» EXERCISE INSTRUCTIONS:
Please output exactly the part of the records below that opens with the line containing "Given: Click the" and closes with the line containing "The image size is (1910, 612).", both lines included, and nothing else.

-- Opening Marker --

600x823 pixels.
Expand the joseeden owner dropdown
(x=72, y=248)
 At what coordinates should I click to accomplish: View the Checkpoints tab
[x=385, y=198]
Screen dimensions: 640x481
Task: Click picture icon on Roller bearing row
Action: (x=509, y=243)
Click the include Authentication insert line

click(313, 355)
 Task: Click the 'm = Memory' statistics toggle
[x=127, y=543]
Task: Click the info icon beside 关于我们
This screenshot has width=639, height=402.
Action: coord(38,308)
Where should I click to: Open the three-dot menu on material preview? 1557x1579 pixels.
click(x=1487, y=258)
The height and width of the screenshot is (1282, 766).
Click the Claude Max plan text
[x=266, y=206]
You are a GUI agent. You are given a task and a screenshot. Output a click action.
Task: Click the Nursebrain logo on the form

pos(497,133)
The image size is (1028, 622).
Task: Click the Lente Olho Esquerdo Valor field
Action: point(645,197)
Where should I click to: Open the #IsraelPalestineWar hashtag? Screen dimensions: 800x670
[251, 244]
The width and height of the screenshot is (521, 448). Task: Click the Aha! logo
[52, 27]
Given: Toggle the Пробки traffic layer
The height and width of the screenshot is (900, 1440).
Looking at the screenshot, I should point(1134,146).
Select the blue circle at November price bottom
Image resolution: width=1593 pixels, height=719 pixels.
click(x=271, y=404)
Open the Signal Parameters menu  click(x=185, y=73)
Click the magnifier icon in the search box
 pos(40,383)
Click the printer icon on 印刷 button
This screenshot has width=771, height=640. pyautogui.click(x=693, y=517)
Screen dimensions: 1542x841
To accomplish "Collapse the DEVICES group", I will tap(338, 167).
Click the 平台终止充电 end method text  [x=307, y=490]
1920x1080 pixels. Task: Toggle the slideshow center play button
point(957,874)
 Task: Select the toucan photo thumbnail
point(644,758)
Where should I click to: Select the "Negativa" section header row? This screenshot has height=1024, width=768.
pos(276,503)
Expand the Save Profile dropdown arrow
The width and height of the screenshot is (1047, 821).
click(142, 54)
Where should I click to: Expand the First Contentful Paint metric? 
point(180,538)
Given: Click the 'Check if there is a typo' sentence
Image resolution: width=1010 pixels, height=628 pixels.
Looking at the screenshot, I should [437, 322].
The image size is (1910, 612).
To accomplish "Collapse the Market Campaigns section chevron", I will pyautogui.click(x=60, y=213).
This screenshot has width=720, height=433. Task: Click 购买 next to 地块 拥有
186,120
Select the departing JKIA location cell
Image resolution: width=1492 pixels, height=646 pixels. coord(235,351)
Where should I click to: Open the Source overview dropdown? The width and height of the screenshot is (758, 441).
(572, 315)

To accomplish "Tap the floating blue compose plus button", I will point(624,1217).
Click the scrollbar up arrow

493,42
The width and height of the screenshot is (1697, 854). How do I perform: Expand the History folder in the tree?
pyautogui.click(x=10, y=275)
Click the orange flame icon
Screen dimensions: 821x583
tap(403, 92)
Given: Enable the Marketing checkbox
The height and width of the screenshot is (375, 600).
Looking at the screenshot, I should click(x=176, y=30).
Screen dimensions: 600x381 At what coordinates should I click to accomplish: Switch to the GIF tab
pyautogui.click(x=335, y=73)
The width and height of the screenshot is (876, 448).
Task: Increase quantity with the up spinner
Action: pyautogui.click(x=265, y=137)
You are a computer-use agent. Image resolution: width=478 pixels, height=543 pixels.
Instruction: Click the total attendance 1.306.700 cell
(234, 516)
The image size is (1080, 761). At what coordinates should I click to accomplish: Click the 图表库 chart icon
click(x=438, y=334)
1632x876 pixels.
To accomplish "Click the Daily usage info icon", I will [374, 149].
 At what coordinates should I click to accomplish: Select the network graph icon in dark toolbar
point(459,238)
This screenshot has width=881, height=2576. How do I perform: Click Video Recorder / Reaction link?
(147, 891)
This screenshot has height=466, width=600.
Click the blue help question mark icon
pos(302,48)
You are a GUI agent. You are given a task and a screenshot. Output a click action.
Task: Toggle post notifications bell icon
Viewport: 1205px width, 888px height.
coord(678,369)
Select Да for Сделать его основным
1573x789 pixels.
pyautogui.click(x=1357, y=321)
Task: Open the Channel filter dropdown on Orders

-- Closing Marker --

» YOUR SOLUTION:
Given: Click the 'Check if there is a typo' sentence
Image resolution: width=1010 pixels, height=628 pixels.
Looking at the screenshot, I should [437, 322].
The image size is (1910, 612).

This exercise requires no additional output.